**TASK PROMPT:** Output only the lines of the entries that follow, starting at the one with "Where should I click to: Disable" and running down to the one with "Open the Extra", both included and unchanged.

━━ ENTRIES SUPPLIED ━━

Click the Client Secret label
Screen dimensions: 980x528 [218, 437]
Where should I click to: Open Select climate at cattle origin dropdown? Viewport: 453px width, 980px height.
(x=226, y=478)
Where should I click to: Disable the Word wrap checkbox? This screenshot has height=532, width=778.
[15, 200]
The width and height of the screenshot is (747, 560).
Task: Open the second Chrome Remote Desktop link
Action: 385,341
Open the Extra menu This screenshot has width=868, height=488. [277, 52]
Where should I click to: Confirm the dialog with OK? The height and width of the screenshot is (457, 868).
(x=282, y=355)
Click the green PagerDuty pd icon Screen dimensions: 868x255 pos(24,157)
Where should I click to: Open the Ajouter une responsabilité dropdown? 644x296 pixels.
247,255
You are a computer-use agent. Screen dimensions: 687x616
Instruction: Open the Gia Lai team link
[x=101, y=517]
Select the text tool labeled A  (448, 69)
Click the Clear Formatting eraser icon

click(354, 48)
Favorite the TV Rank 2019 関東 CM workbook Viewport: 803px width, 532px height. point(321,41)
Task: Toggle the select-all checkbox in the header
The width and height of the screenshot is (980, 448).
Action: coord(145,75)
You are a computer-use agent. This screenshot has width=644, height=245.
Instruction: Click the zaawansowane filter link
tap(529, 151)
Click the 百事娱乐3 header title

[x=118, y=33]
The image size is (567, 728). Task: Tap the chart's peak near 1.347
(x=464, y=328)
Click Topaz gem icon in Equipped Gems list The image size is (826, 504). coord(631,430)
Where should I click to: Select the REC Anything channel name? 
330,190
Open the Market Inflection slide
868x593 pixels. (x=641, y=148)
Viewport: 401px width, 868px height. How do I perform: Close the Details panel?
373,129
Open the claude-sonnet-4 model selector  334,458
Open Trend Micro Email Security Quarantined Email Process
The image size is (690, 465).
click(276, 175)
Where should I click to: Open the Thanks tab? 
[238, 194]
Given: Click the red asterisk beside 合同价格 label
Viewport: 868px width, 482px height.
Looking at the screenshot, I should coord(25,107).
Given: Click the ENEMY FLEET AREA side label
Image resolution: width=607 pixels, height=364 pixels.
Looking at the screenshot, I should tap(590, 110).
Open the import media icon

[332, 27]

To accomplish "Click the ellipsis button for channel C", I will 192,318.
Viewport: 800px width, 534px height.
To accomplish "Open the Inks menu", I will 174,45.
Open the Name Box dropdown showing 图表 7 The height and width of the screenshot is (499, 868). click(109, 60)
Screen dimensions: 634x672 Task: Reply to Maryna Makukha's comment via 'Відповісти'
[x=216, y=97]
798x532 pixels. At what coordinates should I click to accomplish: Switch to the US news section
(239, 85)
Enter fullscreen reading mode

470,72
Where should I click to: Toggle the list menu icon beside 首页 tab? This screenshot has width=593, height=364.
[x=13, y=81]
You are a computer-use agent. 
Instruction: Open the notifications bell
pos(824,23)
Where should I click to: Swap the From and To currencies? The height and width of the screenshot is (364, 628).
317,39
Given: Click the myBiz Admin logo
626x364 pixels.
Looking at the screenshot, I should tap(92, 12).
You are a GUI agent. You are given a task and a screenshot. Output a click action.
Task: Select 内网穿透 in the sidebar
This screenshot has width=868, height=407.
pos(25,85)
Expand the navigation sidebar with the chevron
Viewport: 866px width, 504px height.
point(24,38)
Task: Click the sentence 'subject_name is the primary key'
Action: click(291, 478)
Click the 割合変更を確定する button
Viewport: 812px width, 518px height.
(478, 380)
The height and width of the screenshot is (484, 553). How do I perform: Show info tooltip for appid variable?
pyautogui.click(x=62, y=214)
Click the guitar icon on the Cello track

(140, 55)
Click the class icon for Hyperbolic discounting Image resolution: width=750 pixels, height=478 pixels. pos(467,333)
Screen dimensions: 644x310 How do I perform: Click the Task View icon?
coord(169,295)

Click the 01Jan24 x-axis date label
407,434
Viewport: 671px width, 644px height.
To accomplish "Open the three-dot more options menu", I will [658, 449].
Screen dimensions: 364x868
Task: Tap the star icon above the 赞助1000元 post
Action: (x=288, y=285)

━━━

**ANSWER BOX:**
Where should I click to: Disable the Word wrap checkbox? This screenshot has height=532, width=778.
[15, 200]
The width and height of the screenshot is (747, 560).
Task: Open the second Chrome Remote Desktop link
Action: 385,341
Open the Extra menu This screenshot has width=868, height=488. [277, 52]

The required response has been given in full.